Synchronicity struck again in 1996 when I heard Peter Kater and R. Carlos Nakai in concert in Chicago where I learned about Renaissance of the Native American Flute (RNAF) in Montana. After gaining more information on the upcoming workshop by spending an hour on the phone with Penny Light, I turned down a free two week tour to Japan and found myself inside a tipi at RNAF. I have been attending RNAF for over ten years, first as a participant, then as a facilitator. It was there that I met my first two flute teachers, Ken Light and R. Carlos Nakai. My dreams were re-awakened.
Next, my flute journey led me to Eugene, Oregon where I met my flute mentor Charles Littleleaf (Warm Springs), who has shared many sacred places, wisdom, stories, laughter, and friendship with me.

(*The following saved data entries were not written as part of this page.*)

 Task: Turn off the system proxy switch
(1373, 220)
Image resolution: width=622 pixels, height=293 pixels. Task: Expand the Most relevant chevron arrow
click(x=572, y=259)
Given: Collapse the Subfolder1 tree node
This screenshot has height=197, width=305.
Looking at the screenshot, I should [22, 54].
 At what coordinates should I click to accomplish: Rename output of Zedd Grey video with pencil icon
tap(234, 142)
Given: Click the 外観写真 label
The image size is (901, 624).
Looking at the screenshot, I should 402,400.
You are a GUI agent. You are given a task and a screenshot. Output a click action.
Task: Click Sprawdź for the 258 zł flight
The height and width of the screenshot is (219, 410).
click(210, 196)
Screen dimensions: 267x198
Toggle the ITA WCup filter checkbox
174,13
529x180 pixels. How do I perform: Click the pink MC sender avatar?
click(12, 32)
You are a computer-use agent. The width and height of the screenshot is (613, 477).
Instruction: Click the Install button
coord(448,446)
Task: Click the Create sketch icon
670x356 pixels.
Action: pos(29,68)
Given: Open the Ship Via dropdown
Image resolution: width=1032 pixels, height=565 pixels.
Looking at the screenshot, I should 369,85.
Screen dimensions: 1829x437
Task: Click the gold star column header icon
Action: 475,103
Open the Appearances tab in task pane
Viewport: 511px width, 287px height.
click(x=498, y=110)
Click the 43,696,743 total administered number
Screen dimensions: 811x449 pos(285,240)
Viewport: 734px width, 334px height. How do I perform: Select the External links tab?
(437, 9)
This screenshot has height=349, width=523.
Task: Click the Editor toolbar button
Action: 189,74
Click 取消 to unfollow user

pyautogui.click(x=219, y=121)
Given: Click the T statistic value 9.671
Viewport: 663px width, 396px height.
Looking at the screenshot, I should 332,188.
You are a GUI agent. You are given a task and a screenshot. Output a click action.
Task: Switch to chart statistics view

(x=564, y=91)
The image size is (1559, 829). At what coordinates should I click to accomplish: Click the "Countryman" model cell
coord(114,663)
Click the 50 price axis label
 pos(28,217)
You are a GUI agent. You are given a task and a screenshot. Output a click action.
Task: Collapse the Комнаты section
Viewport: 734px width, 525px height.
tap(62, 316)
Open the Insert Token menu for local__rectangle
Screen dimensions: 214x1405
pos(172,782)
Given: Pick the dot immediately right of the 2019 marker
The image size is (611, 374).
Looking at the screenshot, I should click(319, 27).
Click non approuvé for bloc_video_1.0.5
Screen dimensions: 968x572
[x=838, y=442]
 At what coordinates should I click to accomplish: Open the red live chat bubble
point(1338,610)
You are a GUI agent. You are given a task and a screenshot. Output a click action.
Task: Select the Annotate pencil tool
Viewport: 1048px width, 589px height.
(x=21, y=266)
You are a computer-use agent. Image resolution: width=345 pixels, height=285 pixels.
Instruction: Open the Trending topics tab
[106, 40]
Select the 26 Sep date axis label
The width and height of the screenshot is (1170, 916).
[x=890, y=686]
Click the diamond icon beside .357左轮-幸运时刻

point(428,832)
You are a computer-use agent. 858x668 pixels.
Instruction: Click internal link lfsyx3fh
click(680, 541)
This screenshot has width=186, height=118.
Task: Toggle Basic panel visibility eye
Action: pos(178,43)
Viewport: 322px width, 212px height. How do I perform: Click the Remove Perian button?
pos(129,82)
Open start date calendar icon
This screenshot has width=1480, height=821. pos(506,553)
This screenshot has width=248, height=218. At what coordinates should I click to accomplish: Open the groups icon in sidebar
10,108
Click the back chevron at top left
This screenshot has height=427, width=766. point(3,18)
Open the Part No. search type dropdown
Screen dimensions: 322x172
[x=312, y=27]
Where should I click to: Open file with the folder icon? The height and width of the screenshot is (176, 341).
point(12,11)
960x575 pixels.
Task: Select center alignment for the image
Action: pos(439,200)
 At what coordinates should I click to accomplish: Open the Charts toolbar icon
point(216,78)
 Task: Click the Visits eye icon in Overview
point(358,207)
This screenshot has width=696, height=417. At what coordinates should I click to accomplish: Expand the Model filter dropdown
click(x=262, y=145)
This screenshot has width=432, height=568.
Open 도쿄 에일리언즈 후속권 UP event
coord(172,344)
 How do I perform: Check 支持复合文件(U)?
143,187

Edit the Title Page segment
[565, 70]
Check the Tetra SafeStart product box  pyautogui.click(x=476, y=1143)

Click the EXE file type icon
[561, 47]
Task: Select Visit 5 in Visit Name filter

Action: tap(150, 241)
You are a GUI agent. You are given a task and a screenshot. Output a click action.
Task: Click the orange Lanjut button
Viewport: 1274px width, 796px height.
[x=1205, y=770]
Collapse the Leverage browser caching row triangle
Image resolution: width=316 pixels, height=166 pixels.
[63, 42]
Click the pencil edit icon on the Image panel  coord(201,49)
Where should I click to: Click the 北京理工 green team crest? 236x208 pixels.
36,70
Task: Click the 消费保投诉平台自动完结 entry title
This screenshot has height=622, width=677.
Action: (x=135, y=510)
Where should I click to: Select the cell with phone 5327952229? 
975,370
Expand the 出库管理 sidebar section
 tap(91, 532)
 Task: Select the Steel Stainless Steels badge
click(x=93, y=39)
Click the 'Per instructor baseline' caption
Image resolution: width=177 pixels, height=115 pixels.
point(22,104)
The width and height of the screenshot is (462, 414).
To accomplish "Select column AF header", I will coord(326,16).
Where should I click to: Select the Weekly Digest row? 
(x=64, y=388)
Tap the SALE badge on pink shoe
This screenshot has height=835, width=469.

I have been fortunate in my life to have shared my knowledge of the flute with over 1,000 people from coast-to-coast, in a variety of workshops, thanks to the encouragement and support of folks like Bill Tucker, Bob and June Picard, Susanne (Suz) Tarhay, Peg and David Hernandey, and Wayne McClesky.
At RNAF in 2005, I was fortunate to meet and play flutes with Gera Clark. Through the encouragement of Gera’s friend, Bob Hegler, we continued jamming together, often via speakerphones 1,000 miles apart. A year later we formed NightDancers.